The questions

Think about your reaction to these questions:

How good a driver are you? How attractive do you think you are? How creative? And how intelligent?

We can call these evaluative questions in that they invite you to evaluate yourself against some standard, where having more of these qualities is a good thing.

Now reflect on your responses to these:

How extrovert are you? How anxious are you in new situations? How detail-focused vs. big-picture? How decisive are you?

Think of these as descriptive questions in that they are fairly neutral ways of describing you – having more of these qualities may or may not be a good thing.

The research

Research by Simine Vazire and colleagues points us in an interesting direction:

  • the most accurate answers to the descriptive questions come from us introspecting and self-reporting
  • whereas answers to the evaluative questions are most accurate when they come from other people, particularly people who know us well

How CharacterScope fits in

The 34 CharacterScope Strengths items (from Curiosity and Open-minded to Other-awareness and Handles conflict) are more evaluative than descriptive. More of any of these Strengths is better than less and give reasons why people may be prepared to follow you. In contrast, personality variables are more descriptive: being more extrovert may or may not make it any more likely that someone will follow you.

This implies that getting feedback on your personality is unlikely to tell you much. Simply draw on your self-knowledge and complete the personality questionnaire (such as the MBTI). Whereas a self-review in CharacterScope  will only tell you a part of the story, and getting feedback on your character is of real value – it will confirm some things but also tell you things you don’t know about yourself, and the distinctive ways others see you.

The catch

The problem is that the people who know us well might have the most accurate view of our character but they just might not be prepared to tell us the reason they are not telling (and we can often tell when they are not telling!). Colleagues and friends are often concerned that they will trigger a defensive response in us, and if we do get defensive not only do we not learn from the feedback, it can feel like it actually could damage the relationship as well.

Yet the evidence is there, and it is that we need this feedback. The most successful people in any walk of life are those who are self-aware and also open to feedback and learning.

The solution

We have designed CharacterScope carefully to make the giving and receiving feedback a really positive experience:

  • you give and receive ‘viewpoints’ – which are simply that: your point of view on somebody else or their point of view on you
  • you put your name to your ‘viewpoint’ rather than doing it anonymously (no more guessing who said what in anonymous 360 feedback)
  • it encourages turn-taking: when you complete a viewpoint for someone else, it leads naturally to them being willing to complete one for you and vice versa
  • in turn this leads to conversations – the kind that you always mean to have but never get around to!

The future

We currently have a ‘Viewpoints’ report in beta test which allow you to group a number of individual reports together so you can see the themes and patterns in how others see you. Our plan is to launch this in Spring 2016 but we will be inviting people who are interested to trial the beta version before then. Let us know if you are interested.

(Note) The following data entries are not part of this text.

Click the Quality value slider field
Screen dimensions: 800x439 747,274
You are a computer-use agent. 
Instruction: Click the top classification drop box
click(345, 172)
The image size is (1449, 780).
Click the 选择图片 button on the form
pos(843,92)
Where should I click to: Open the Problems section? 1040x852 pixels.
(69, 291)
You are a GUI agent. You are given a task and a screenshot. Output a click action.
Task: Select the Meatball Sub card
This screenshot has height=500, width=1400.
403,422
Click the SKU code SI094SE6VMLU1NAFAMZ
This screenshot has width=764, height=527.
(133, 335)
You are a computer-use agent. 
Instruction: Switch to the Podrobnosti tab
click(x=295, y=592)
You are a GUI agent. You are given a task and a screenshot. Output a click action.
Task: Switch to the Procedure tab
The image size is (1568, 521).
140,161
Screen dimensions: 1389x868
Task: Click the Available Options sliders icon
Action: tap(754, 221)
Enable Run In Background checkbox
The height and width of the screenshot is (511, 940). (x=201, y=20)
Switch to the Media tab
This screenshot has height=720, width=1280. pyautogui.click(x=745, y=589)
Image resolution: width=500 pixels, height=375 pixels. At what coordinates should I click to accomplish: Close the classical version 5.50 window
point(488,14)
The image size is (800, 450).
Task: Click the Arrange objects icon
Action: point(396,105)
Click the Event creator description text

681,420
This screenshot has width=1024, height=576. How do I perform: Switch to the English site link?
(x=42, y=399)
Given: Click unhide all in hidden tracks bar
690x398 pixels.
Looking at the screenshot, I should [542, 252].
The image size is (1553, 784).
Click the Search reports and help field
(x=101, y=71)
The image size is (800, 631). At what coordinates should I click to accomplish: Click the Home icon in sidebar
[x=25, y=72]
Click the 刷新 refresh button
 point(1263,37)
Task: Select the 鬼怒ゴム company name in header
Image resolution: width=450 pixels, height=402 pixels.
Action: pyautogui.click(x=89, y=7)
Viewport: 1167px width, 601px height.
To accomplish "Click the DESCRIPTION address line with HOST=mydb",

Up until then, simply get started through using the ‘review someone else’ button at the bottom of your home page. Don’t worry – it stays private until you choose to share it. And you can complete as many of these as you want.

If you want feedback from a friend or colleague they will need to register as members of CharacterScope (remember it’s free for now) and first complete a self-review in order to get familiar with the framework. Once they have done this they can complete as many ‘review others’ as they want.